As for Mobile LINUX putting a market dent in Windows, with companies like Gateway announcing that it will use Transmeta chips (presumably the TM3200) for the Internet access appliances it is building for AOL, it has a shot. But this is a very different market place than selling mainstream Windows lap tops. As was noted by Transmeta during its January press conference, most LINUX-based appliances have missed their marketing mark. A stripped down LINUX running on a non-x86 processor just does not give the user the complete and rich Internet experience. When such a user goes to open an e-mailed MS doc attachment or tries to access a browser plug-in (themselves complete x86 applications) and the appliance barfs, he or she gets very frustrated, very fast.

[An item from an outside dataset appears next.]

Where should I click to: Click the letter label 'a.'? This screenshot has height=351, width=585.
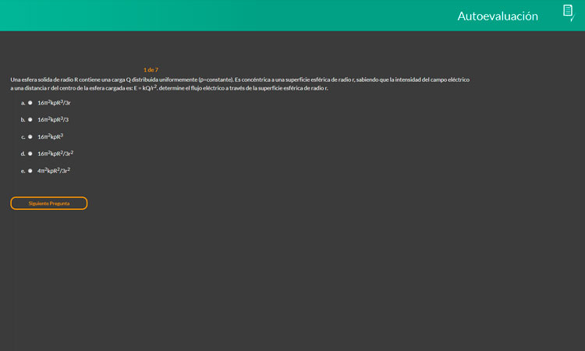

But making LINUX mobile, x86 application/Internet rich, and running in just 16MB of flash ROM, the Transmeta target, is not sufficient. Because if reducing frustration and making the user experience rich are the keys, how will the ordinary consumer react to a full blown LINUX environment? It's still for geeks only, at least until user friendly system shells debut, perhaps like the one upcoming from Eazel. But even assuming all that is done, running something like LINUX Star Office, a no cost office suite from Sun Micro with the most confusing, brain dead, designed by committee user interface yet designed, will only plunge a penguin initiate into the deep cold of MS Office/Windows despair. There is still much, much that needs to be done to make LINUX a rich, user friendly Windows alternative for the average consumer. To the great credit of the business people running Transmeta, they recognized this fiscal fact of computer life, and despite Torvald's integral presence, went ahead and built a Windows-optimized system. That Transmeta is not caught up in the death wish politics of an anti-MS jihad augurs well for its success.

On the other hand, we now painfully see that despite Judge Jackson's best attempts, nothing appears capable of stopping Microsoft, who always manages to somehow subvert even the most daring in new technology innovation. Like Deep Throat advised, you must follow the money, however unpleasant the trail.